By designating your estate as your beneficiary upon your death, your LIF assets become part of your estate and their distribution is guided by the instructions in your will. Having your LIF assets distributed through your estate may be desirable for various estate planning reasons including the following:

  • You have beneficiaries that are minors.
  • You have beneficiaries that are physically or mentally dependant and require assistance in managing their finances.
  • Your will creates Inter-vivos Trusts that need to be funded with your LIF assets.
  • Your estate will need liquid assets to help pay the income tax owing as a result of your death.
  • Your estate will require liquid funds to pay cash bequests you have made through your will.

Note: There may be additional estate planning reasons for designating your estate as the beneficiary of your LIF.

When you designate your estate as the beneficiary of your LIF assets, your LIF investments become an asset within your estate and as such these assets will add to your estate’s Probate Fees payable. Each provincial government publishes a Probate Fee schedule and the fees vary by province.

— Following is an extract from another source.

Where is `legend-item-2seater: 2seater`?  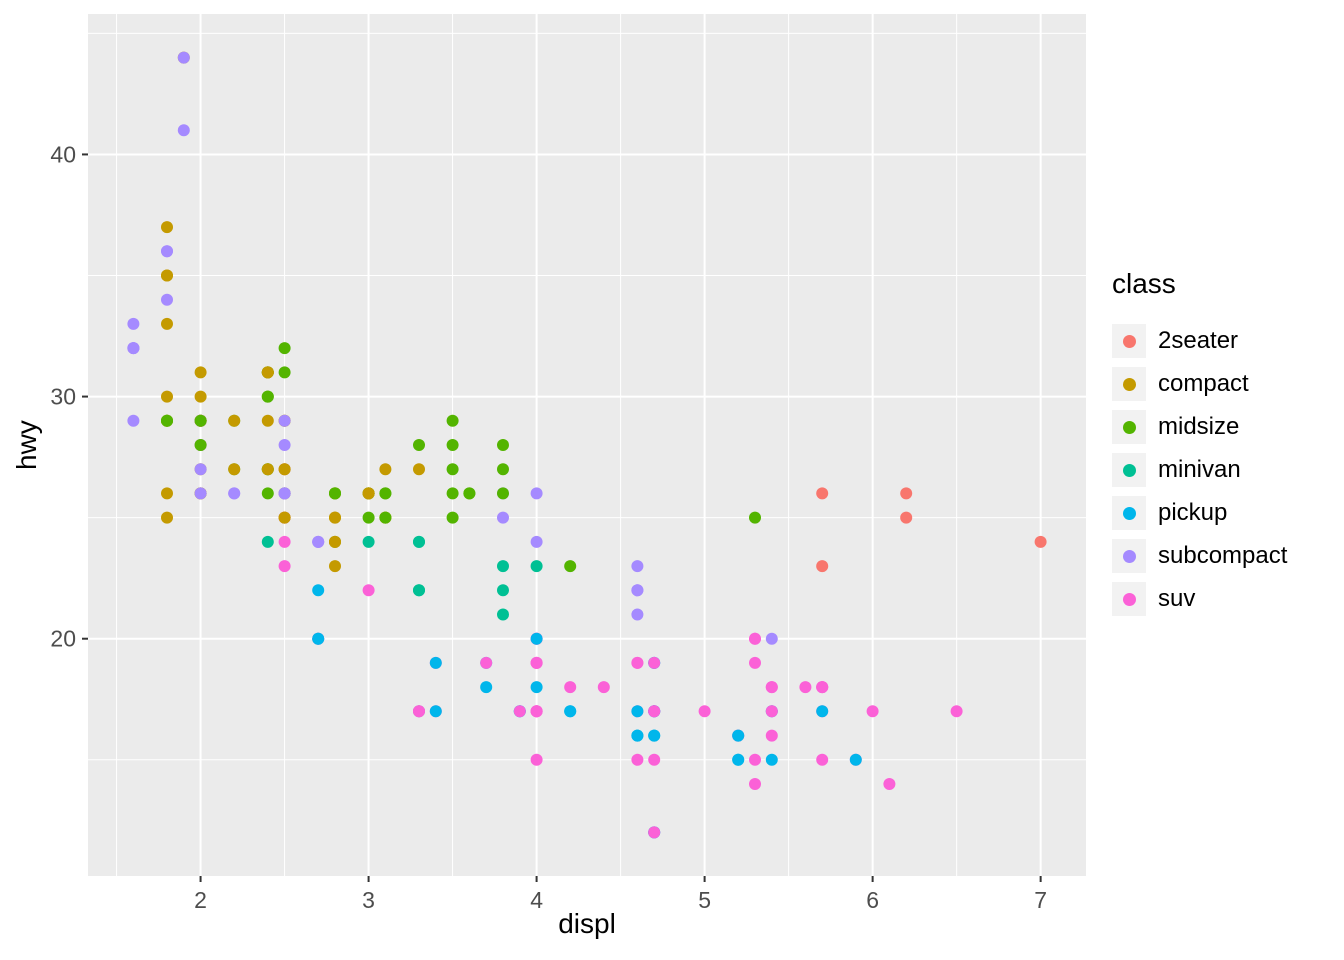
legend-item-2seater: 2seater is located at coordinates (1227, 341).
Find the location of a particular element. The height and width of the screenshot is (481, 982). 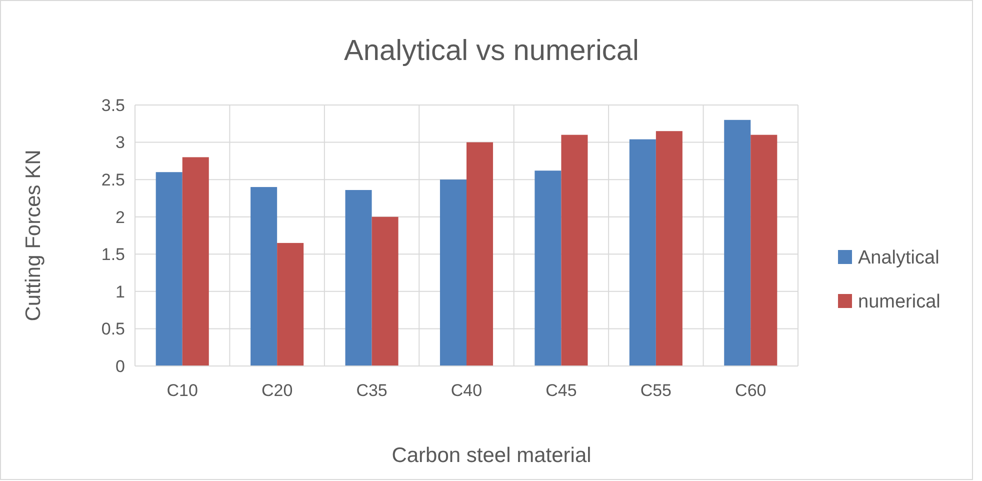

Designating a person other than my spouse as the beneficiary of my LIF where no surviving spouse or spouse waives their entitlement

When you designate someone other than your spouse as the beneficiary of your LIF, your LIF investments will transfer automatically upon your death to that person. Your LIF investments are withdrawn from your LIF and transferred into the name of your beneficiary as non-registered investments. Your beneficiary receives and holds the transferred investments in a taxable environment. The LIF assets cannot be transferred into your beneficiary’s registered account.

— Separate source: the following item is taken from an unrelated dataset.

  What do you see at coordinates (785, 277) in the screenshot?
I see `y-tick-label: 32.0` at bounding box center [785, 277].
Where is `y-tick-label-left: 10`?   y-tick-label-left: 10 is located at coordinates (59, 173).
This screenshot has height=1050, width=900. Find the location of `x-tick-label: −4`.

Your estate must include the value of your LIF assets in your Date of Death Income Tax Return and your estate is responsible for any resulting income tax payable.

The financial institution that administers your LIF will transfer your LIF assets to the designated beneficiary and issue an Income Tax Information slip, for the dollar value of your LIF, as at the date of death, which your estate’s legal representative will include in your Date of Death Taxable Income.

Because your LIF assets are withdrawn and transferred directly to your designated beneficiary, they are not included as an asset of your estate and no Probate Fees are paid.

Designating more than one beneficiary of your LIF where there is no surviving spouse

Most financial institutions permit you to designate more than one individual as the beneficiaries of your LIF assets. For example, if you want to name your four children as the beneficiary of your LIF assets, the financial institution that administers your LIF should have a form that enables you to designate your four children as the beneficiaries. You can designate that each of the four children are to receive equal shares or 25% each or you can vary the percentage each beneficiary is to receive, as long as the total percentages equal 100%.

Note: Check with your financial institution to see if they permit multiple beneficiaries be designated. If the financial institution administering your registered account does not permit multiple designations in their registered account documentation and designating multiple beneficiaries is important for the success of your estate plan, you can still make the multiple designation through your will. This is accomplished by designating your estate as the beneficiary in the account’s documentation and then including a designation of multiple beneficiaries in your will.